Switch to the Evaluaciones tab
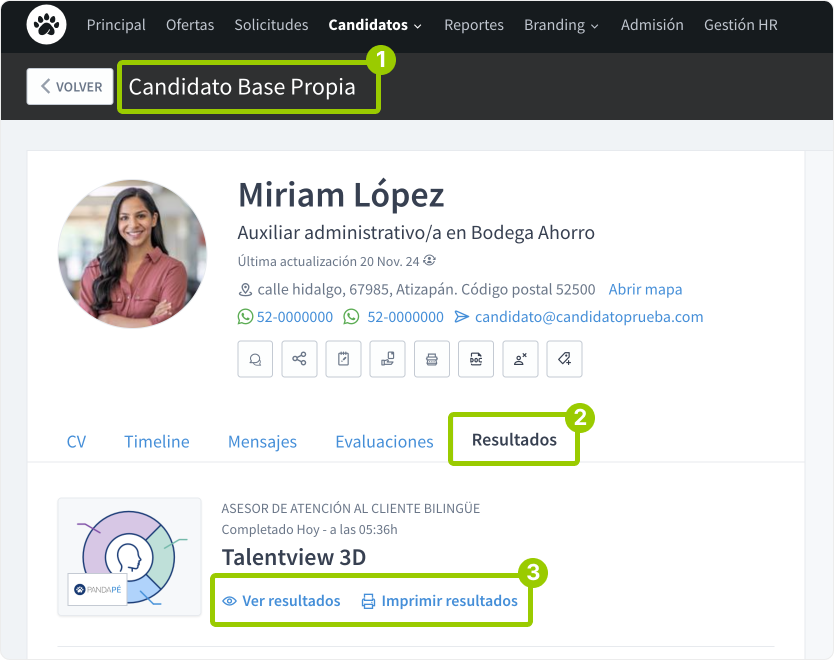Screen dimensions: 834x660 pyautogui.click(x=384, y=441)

* * * * * * * * *

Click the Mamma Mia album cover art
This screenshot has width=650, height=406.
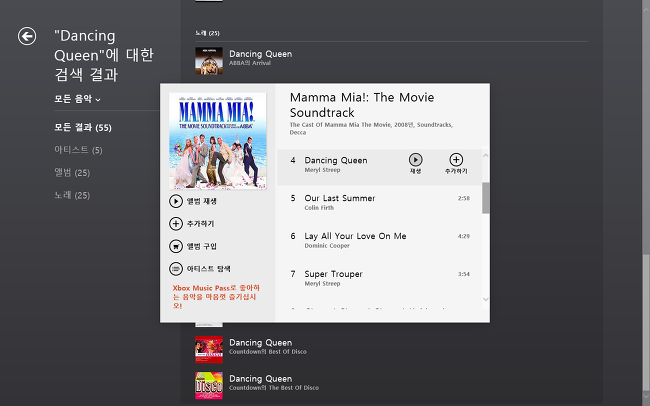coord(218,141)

* * * * * * * * *

SHORT PROBLEM:
Rewrite the listing stretch from the line containing "Click the Mamma Mia album cover art" through the line containing "coord(218,141)", keeping the requests and adding -131 to each coordinate in the answers. Leave out the pictures.

THE OUTPUT:
Click the Mamma Mia album cover art
This screenshot has width=650, height=406.
coord(87,10)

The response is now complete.